**PROBLEM TO SOLVE:**
Could the entries below be retyped exactly and in full?

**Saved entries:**
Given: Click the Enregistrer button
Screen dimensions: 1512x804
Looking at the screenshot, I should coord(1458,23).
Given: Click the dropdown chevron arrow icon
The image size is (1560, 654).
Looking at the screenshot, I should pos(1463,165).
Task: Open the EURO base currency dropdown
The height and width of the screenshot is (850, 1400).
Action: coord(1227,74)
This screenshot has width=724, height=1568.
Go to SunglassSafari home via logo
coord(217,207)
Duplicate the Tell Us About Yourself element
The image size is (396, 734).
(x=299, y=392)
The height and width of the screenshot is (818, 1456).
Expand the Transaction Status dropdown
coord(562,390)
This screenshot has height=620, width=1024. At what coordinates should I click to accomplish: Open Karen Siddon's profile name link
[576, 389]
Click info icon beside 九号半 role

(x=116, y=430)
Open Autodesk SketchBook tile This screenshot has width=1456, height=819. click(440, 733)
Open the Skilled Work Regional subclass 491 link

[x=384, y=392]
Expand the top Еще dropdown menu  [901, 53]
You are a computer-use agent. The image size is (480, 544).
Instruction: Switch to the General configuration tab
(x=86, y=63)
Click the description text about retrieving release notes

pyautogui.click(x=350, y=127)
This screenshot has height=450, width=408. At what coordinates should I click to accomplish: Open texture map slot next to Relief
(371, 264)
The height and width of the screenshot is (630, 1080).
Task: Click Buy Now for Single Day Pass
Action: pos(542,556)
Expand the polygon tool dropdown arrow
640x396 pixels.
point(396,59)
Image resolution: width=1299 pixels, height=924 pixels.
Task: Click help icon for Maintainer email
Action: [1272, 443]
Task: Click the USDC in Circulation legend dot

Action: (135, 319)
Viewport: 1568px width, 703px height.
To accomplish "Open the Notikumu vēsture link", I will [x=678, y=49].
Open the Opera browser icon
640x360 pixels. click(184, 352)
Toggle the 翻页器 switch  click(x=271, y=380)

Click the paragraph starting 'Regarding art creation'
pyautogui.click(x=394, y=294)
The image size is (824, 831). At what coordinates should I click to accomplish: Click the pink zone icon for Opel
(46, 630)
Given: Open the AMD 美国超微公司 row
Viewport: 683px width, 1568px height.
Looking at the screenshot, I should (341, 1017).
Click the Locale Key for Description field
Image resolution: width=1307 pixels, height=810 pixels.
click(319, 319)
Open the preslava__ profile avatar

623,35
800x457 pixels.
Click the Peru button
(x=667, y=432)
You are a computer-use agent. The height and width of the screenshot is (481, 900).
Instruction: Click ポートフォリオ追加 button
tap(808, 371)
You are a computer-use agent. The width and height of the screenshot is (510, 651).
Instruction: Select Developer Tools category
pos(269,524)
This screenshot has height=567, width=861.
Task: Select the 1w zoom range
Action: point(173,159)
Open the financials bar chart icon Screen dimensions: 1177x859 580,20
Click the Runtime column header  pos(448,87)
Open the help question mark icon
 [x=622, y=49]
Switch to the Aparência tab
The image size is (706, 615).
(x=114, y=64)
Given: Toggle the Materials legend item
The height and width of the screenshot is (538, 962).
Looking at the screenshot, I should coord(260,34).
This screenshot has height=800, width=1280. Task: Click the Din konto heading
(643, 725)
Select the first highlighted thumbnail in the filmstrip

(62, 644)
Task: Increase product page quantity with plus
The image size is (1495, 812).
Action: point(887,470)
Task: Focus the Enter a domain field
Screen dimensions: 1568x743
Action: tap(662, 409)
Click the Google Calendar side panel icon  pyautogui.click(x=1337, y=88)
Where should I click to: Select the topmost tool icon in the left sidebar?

**RESULT OF THE EXERCISE:**
Given: Click the Enregistrer button
Screen dimensions: 1512x804
Looking at the screenshot, I should coord(1458,23).
Given: Click the dropdown chevron arrow icon
The image size is (1560, 654).
Looking at the screenshot, I should pos(1463,165).
Task: Open the EURO base currency dropdown
The height and width of the screenshot is (850, 1400).
Action: coord(1227,74)
This screenshot has width=724, height=1568.
Go to SunglassSafari home via logo
coord(217,207)
Duplicate the Tell Us About Yourself element
The image size is (396, 734).
(x=299, y=392)
The height and width of the screenshot is (818, 1456).
Expand the Transaction Status dropdown
coord(562,390)
This screenshot has height=620, width=1024. At what coordinates should I click to accomplish: Open Karen Siddon's profile name link
[576, 389]
Click info icon beside 九号半 role

(x=116, y=430)
Open Autodesk SketchBook tile This screenshot has width=1456, height=819. click(440, 733)
Open the Skilled Work Regional subclass 491 link

[x=384, y=392]
Expand the top Еще dropdown menu  [901, 53]
You are a computer-use agent. The image size is (480, 544).
Instruction: Switch to the General configuration tab
(x=86, y=63)
Click the description text about retrieving release notes

pyautogui.click(x=350, y=127)
This screenshot has height=450, width=408. At what coordinates should I click to accomplish: Open texture map slot next to Relief
(371, 264)
The height and width of the screenshot is (630, 1080).
Task: Click Buy Now for Single Day Pass
Action: pos(542,556)
Expand the polygon tool dropdown arrow
640x396 pixels.
point(396,59)
Image resolution: width=1299 pixels, height=924 pixels.
Task: Click help icon for Maintainer email
Action: [1272, 443]
Task: Click the USDC in Circulation legend dot

Action: (135, 319)
Viewport: 1568px width, 703px height.
To accomplish "Open the Notikumu vēsture link", I will [x=678, y=49].
Open the Opera browser icon
640x360 pixels. click(184, 352)
Toggle the 翻页器 switch  click(x=271, y=380)

Click the paragraph starting 'Regarding art creation'
pyautogui.click(x=394, y=294)
The image size is (824, 831). At what coordinates should I click to accomplish: Click the pink zone icon for Opel
(46, 630)
Given: Open the AMD 美国超微公司 row
Viewport: 683px width, 1568px height.
Looking at the screenshot, I should (341, 1017).
Click the Locale Key for Description field
Image resolution: width=1307 pixels, height=810 pixels.
click(319, 319)
Open the preslava__ profile avatar

623,35
800x457 pixels.
Click the Peru button
(x=667, y=432)
You are a computer-use agent. The height and width of the screenshot is (481, 900).
Instruction: Click ポートフォリオ追加 button
tap(808, 371)
You are a computer-use agent. The width and height of the screenshot is (510, 651).
Instruction: Select Developer Tools category
pos(269,524)
This screenshot has height=567, width=861.
Task: Select the 1w zoom range
Action: point(173,159)
Open the financials bar chart icon Screen dimensions: 1177x859 580,20
Click the Runtime column header  pos(448,87)
Open the help question mark icon
 [x=622, y=49]
Switch to the Aparência tab
The image size is (706, 615).
(x=114, y=64)
Given: Toggle the Materials legend item
The height and width of the screenshot is (538, 962).
Looking at the screenshot, I should coord(260,34).
This screenshot has height=800, width=1280. Task: Click the Din konto heading
(643, 725)
Select the first highlighted thumbnail in the filmstrip

(62, 644)
Task: Increase product page quantity with plus
The image size is (1495, 812).
Action: point(887,470)
Task: Focus the Enter a domain field
Screen dimensions: 1568x743
Action: tap(662, 409)
Click the Google Calendar side panel icon  pyautogui.click(x=1337, y=88)
Where should I click to: Select the topmost tool icon in the left sidebar?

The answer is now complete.